Looking for a free tool to track your net worth and investments? Check out Empower. I’ve been using it since 2012 to monitor my finances and x-ray my portfolio for excessive fees. The more visibility you have into your money, the more effectively you can grow it.
Lastly, don’t miss my free weekly newsletter—trusted by 60,000+ readers—for real-time insights on investing, the economy, and my latest posts. My goal is to help you reach financial freedom sooner through hard-earned experience and actionable advice.
One theory on why society continues to value income more than net worth: income is more easily measured and more easily used for marketing purposes.
One example: when you’re applying for colleges, grad school, law school, etc., schools commonly advertise the average or median income of their graduates. Schools love to show off that if you go to their school, you’ll make a certain amount of money upon graduating.
However, you’ll never see data on the net worth of their graduates. Maybe that’s because impressive net worths can take decades of discipline to manifest. Just like Luis’ amazing story. That type of slow progress doesn’t make for sexy marketing for schools.
Plus, as you pointed out with the 4 journalists, a top flight education may help you earn a high income. But, it’s up to each of us to turn that income into a high net worth.

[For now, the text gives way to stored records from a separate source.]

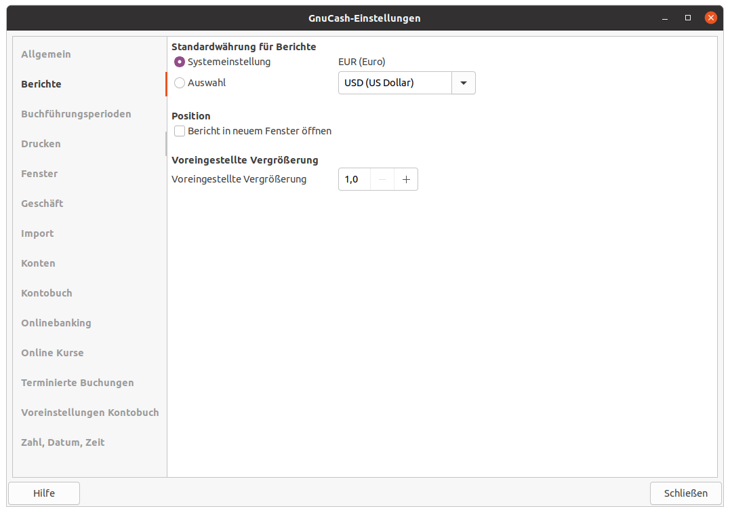Click the minus button for Vergrößerung
The width and height of the screenshot is (730, 513).
pyautogui.click(x=382, y=179)
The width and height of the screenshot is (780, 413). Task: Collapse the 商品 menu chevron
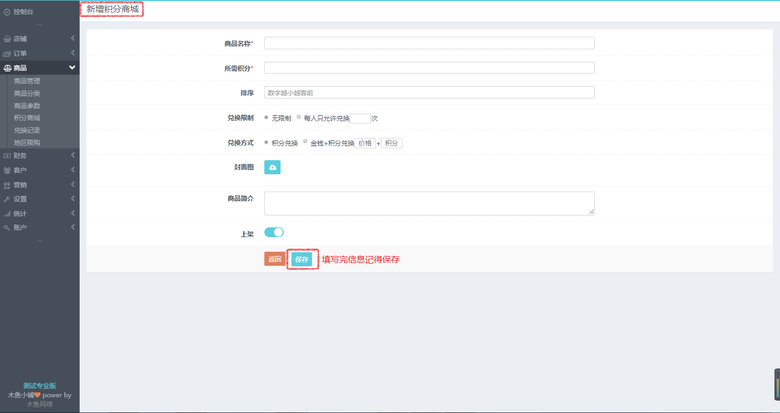point(72,68)
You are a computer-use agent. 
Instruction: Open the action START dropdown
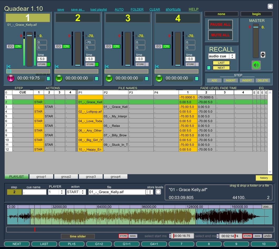[x=76, y=192]
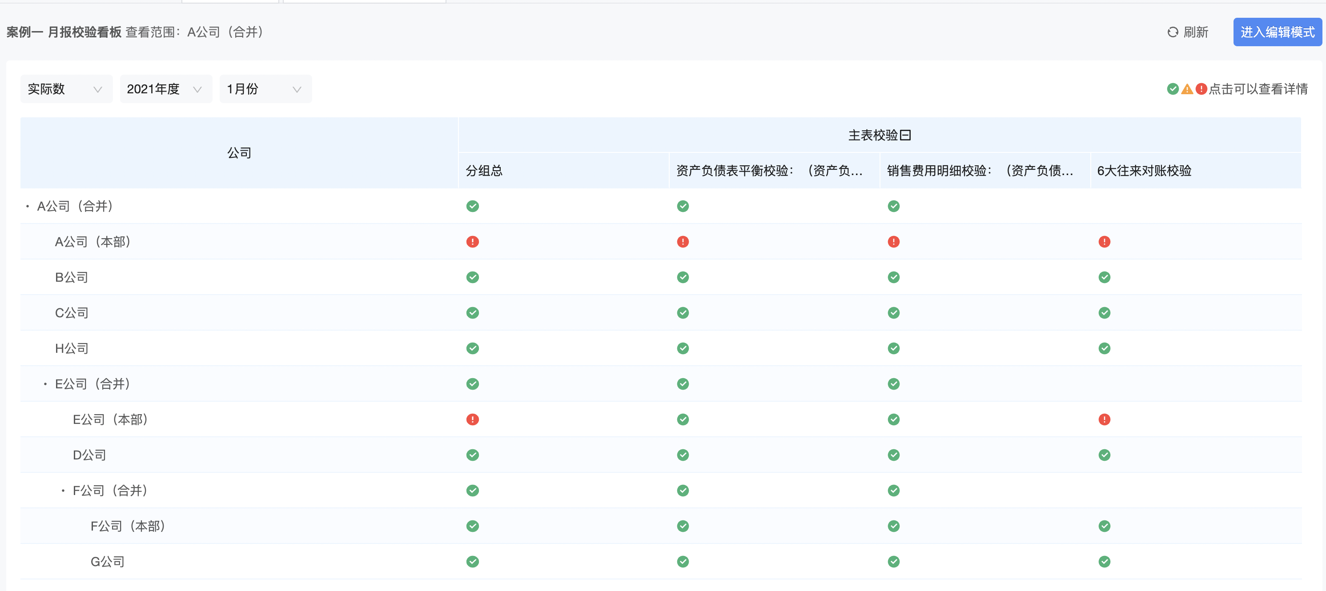Click red error icon for E公司(本部) 6大往来对账校验

pos(1104,419)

Again, harder for schools to market that.
For my kids, I’d be way more impressed to see what schools crank out students with high net worths 20-30 years after graduation instead of the median income upon graduation.
Thanks Sam!
Matt
Hey Matt,
Totally agree — income is the flashier stat, but net worth is where the real story lies. You’re right: income is easier to track, easier to brag about, and fits neatly into a brochure or ranking system. Net worth, on the other hand, takes years of consistent behavior, financial discipline, and often a good bit of humility — none of which make for quick-hit marketing headlines.
I love your point about schools never advertising net worth outcomes. Imagine if they did! “Come to XYZ University — 62% of our grads become decamillionaires by 50 through index funds and frugal living.” Doesn’t have quite the same ring as “$150,000 median starting salary,” but I know which stat I’d rather my kids hit.
And yes, Luis’ story really hammers this home — steady, intentional progress over time beats flashy spikes any day.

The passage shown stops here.